*** THE DATA Section Begins ***

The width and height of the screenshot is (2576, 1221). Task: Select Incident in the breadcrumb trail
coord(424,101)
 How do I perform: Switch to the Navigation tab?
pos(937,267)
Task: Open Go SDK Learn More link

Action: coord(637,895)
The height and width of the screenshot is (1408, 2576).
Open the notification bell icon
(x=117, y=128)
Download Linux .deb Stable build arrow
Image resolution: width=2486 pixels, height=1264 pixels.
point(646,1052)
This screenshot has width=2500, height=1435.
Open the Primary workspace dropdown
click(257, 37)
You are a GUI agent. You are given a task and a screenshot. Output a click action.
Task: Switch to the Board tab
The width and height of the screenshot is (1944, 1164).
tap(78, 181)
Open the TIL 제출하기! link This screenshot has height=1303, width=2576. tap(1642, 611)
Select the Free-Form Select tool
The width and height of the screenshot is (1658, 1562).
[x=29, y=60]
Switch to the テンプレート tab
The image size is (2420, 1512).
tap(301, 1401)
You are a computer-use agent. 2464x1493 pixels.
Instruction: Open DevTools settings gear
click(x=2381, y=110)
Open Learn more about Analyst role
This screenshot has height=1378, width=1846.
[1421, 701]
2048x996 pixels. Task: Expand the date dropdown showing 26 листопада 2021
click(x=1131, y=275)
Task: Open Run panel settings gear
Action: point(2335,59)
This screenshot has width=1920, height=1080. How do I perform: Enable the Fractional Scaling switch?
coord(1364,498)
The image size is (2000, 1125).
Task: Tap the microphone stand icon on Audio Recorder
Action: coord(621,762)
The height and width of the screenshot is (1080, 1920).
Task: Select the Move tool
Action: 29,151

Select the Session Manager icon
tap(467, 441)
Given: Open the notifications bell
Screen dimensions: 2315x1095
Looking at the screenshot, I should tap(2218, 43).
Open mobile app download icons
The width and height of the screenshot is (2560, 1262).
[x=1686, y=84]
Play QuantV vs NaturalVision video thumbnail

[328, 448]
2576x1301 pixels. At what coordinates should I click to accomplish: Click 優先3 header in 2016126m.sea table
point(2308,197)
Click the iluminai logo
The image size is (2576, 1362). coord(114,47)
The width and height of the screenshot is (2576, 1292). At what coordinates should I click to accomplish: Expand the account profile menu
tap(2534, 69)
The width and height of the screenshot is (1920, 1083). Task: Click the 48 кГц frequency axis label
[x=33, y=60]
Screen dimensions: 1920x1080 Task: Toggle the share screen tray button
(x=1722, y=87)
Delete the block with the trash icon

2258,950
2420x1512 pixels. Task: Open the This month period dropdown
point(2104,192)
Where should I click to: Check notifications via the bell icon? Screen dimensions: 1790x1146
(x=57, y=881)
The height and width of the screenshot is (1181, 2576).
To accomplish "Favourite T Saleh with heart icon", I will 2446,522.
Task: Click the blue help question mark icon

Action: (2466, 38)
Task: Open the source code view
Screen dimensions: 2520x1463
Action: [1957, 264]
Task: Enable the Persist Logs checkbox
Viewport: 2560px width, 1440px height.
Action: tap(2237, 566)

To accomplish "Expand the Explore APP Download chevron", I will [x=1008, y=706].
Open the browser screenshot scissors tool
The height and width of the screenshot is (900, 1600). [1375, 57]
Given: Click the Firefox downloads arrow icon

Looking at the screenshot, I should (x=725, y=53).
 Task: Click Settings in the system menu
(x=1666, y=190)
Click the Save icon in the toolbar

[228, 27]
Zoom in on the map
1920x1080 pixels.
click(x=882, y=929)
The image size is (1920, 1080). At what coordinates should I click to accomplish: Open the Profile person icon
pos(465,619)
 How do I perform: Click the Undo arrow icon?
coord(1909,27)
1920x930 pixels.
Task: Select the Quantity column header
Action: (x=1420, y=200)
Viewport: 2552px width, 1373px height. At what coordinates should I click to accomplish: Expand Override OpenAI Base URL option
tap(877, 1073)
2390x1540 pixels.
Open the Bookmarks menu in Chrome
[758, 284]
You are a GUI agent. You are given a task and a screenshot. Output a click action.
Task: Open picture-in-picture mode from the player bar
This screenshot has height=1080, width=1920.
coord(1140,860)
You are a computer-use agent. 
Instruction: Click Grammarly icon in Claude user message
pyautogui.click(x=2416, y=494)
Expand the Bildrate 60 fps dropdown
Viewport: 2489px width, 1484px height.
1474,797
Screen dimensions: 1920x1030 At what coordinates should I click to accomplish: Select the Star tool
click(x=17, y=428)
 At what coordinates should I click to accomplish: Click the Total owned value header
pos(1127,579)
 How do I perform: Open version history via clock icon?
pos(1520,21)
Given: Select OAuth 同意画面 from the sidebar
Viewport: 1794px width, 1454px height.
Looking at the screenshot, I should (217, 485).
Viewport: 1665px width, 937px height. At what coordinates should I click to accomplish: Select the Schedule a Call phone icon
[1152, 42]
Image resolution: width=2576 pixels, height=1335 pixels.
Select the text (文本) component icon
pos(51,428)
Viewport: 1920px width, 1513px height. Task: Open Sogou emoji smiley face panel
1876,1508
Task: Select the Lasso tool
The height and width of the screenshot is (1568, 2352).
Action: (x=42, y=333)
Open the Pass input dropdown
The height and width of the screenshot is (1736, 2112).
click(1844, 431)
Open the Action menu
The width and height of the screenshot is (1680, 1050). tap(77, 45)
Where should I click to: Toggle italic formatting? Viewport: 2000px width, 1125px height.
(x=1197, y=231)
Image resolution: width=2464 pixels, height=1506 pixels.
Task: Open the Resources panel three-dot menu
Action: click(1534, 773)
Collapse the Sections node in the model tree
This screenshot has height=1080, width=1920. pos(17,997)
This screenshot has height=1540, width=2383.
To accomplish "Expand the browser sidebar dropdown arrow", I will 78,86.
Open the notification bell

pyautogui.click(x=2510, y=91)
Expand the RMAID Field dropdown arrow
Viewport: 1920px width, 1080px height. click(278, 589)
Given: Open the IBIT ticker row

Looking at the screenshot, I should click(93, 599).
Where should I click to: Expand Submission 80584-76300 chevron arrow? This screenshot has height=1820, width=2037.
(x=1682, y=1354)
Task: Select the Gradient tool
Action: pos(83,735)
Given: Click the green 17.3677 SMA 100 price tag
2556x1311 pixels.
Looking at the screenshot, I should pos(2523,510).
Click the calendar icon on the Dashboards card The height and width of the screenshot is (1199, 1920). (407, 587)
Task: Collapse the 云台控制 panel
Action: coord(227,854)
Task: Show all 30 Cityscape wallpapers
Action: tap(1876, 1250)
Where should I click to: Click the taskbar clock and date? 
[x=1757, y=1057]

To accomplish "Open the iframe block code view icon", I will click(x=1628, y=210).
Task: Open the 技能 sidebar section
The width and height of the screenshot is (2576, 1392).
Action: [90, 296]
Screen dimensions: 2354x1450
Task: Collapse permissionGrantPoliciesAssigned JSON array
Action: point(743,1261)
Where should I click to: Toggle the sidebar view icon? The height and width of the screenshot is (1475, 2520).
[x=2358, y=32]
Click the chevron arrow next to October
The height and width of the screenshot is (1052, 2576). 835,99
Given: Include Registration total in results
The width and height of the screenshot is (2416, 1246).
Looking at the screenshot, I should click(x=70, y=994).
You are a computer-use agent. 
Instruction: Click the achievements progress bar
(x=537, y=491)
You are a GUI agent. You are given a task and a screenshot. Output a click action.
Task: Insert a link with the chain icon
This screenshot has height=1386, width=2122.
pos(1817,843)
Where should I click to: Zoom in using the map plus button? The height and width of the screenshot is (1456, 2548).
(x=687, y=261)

*** THE DATA Section Ends ***

▸ REQUIREMENT
The full set of records must be output again exactly.

▸ SOLUTION FOR THIS TASK
The width and height of the screenshot is (2576, 1221). Task: Select Incident in the breadcrumb trail
coord(424,101)
 How do I perform: Switch to the Navigation tab?
pos(937,267)
Task: Open Go SDK Learn More link

Action: coord(637,895)
The height and width of the screenshot is (1408, 2576).
Open the notification bell icon
(x=117, y=128)
Download Linux .deb Stable build arrow
Image resolution: width=2486 pixels, height=1264 pixels.
point(646,1052)
This screenshot has width=2500, height=1435.
Open the Primary workspace dropdown
click(257, 37)
You are a GUI agent. You are given a task and a screenshot. Output a click action.
Task: Switch to the Board tab
The width and height of the screenshot is (1944, 1164).
tap(78, 181)
Open the TIL 제출하기! link This screenshot has height=1303, width=2576. tap(1642, 611)
Select the Free-Form Select tool
The width and height of the screenshot is (1658, 1562).
[x=29, y=60]
Switch to the テンプレート tab
The image size is (2420, 1512).
tap(301, 1401)
You are a computer-use agent. 2464x1493 pixels.
Instruction: Open DevTools settings gear
click(x=2381, y=110)
Open Learn more about Analyst role
This screenshot has height=1378, width=1846.
[1421, 701]
2048x996 pixels. Task: Expand the date dropdown showing 26 листопада 2021
click(x=1131, y=275)
Task: Open Run panel settings gear
Action: point(2335,59)
This screenshot has width=1920, height=1080. How do I perform: Enable the Fractional Scaling switch?
coord(1364,498)
The image size is (2000, 1125).
Task: Tap the microphone stand icon on Audio Recorder
Action: coord(621,762)
The height and width of the screenshot is (1080, 1920).
Task: Select the Move tool
Action: 29,151

Select the Session Manager icon
tap(467, 441)
Given: Open the notifications bell
Screen dimensions: 2315x1095
Looking at the screenshot, I should tap(2218, 43).
Open mobile app download icons
The width and height of the screenshot is (2560, 1262).
[x=1686, y=84]
Play QuantV vs NaturalVision video thumbnail

[328, 448]
2576x1301 pixels. At what coordinates should I click to accomplish: Click 優先3 header in 2016126m.sea table
point(2308,197)
Click the iluminai logo
The image size is (2576, 1362). coord(114,47)
The width and height of the screenshot is (2576, 1292). At what coordinates should I click to accomplish: Expand the account profile menu
tap(2534, 69)
The width and height of the screenshot is (1920, 1083). Task: Click the 48 кГц frequency axis label
[x=33, y=60]
Screen dimensions: 1920x1080 Task: Toggle the share screen tray button
(x=1722, y=87)
Delete the block with the trash icon

2258,950
2420x1512 pixels. Task: Open the This month period dropdown
point(2104,192)
Where should I click to: Check notifications via the bell icon? Screen dimensions: 1790x1146
(x=57, y=881)
The height and width of the screenshot is (1181, 2576).
To accomplish "Favourite T Saleh with heart icon", I will 2446,522.
Task: Click the blue help question mark icon

Action: (2466, 38)
Task: Open the source code view
Screen dimensions: 2520x1463
Action: [1957, 264]
Task: Enable the Persist Logs checkbox
Viewport: 2560px width, 1440px height.
Action: tap(2237, 566)

To accomplish "Expand the Explore APP Download chevron", I will [x=1008, y=706].
Open the browser screenshot scissors tool
The height and width of the screenshot is (900, 1600). [1375, 57]
Given: Click the Firefox downloads arrow icon

Looking at the screenshot, I should (x=725, y=53).
 Task: Click Settings in the system menu
(x=1666, y=190)
Click the Save icon in the toolbar

[228, 27]
Zoom in on the map
1920x1080 pixels.
click(x=882, y=929)
The image size is (1920, 1080). At what coordinates should I click to accomplish: Open the Profile person icon
pos(465,619)
 How do I perform: Click the Undo arrow icon?
coord(1909,27)
1920x930 pixels.
Task: Select the Quantity column header
Action: (x=1420, y=200)
Viewport: 2552px width, 1373px height. At what coordinates should I click to accomplish: Expand Override OpenAI Base URL option
tap(877, 1073)
2390x1540 pixels.
Open the Bookmarks menu in Chrome
[758, 284]
You are a GUI agent. You are given a task and a screenshot. Output a click action.
Task: Open picture-in-picture mode from the player bar
This screenshot has height=1080, width=1920.
coord(1140,860)
You are a computer-use agent. 
Instruction: Click Grammarly icon in Claude user message
pyautogui.click(x=2416, y=494)
Expand the Bildrate 60 fps dropdown
Viewport: 2489px width, 1484px height.
1474,797
Screen dimensions: 1920x1030 At what coordinates should I click to accomplish: Select the Star tool
click(x=17, y=428)
 At what coordinates should I click to accomplish: Click the Total owned value header
pos(1127,579)
 How do I perform: Open version history via clock icon?
pos(1520,21)
Given: Select OAuth 同意画面 from the sidebar
Viewport: 1794px width, 1454px height.
Looking at the screenshot, I should (217, 485).
Viewport: 1665px width, 937px height. At what coordinates should I click to accomplish: Select the Schedule a Call phone icon
[1152, 42]
Image resolution: width=2576 pixels, height=1335 pixels.
Select the text (文本) component icon
pos(51,428)
Viewport: 1920px width, 1513px height. Task: Open Sogou emoji smiley face panel
1876,1508
Task: Select the Lasso tool
The height and width of the screenshot is (1568, 2352).
Action: (x=42, y=333)
Open the Pass input dropdown
The height and width of the screenshot is (1736, 2112).
click(1844, 431)
Open the Action menu
The width and height of the screenshot is (1680, 1050). tap(77, 45)
Where should I click to: Toggle italic formatting? Viewport: 2000px width, 1125px height.
(x=1197, y=231)
Image resolution: width=2464 pixels, height=1506 pixels.
Task: Open the Resources panel three-dot menu
Action: click(1534, 773)
Collapse the Sections node in the model tree
This screenshot has height=1080, width=1920. pos(17,997)
This screenshot has height=1540, width=2383.
To accomplish "Expand the browser sidebar dropdown arrow", I will 78,86.
Open the notification bell

pyautogui.click(x=2510, y=91)
Expand the RMAID Field dropdown arrow
Viewport: 1920px width, 1080px height. click(278, 589)
Given: Open the IBIT ticker row

Looking at the screenshot, I should click(93, 599).
Where should I click to: Expand Submission 80584-76300 chevron arrow? This screenshot has height=1820, width=2037.
(x=1682, y=1354)
Task: Select the Gradient tool
Action: pos(83,735)
Given: Click the green 17.3677 SMA 100 price tag
2556x1311 pixels.
Looking at the screenshot, I should pos(2523,510).
Click the calendar icon on the Dashboards card The height and width of the screenshot is (1199, 1920). (407, 587)
Task: Collapse the 云台控制 panel
Action: coord(227,854)
Task: Show all 30 Cityscape wallpapers
Action: tap(1876, 1250)
Where should I click to: Click the taskbar clock and date? 
[x=1757, y=1057]

To accomplish "Open the iframe block code view icon", I will click(x=1628, y=210).
Task: Open the 技能 sidebar section
The width and height of the screenshot is (2576, 1392).
Action: [90, 296]
Screen dimensions: 2354x1450
Task: Collapse permissionGrantPoliciesAssigned JSON array
Action: point(743,1261)
Where should I click to: Toggle the sidebar view icon? The height and width of the screenshot is (1475, 2520).
[x=2358, y=32]
Click the chevron arrow next to October
The height and width of the screenshot is (1052, 2576). 835,99
Given: Include Registration total in results
The width and height of the screenshot is (2416, 1246).
Looking at the screenshot, I should click(x=70, y=994).
You are a computer-use agent. 
Instruction: Click the achievements progress bar
(x=537, y=491)
You are a GUI agent. You are given a task and a screenshot. Output a click action.
Task: Insert a link with the chain icon
This screenshot has height=1386, width=2122.
pos(1817,843)
Where should I click to: Zoom in using the map plus button? The height and width of the screenshot is (1456, 2548).
(x=687, y=261)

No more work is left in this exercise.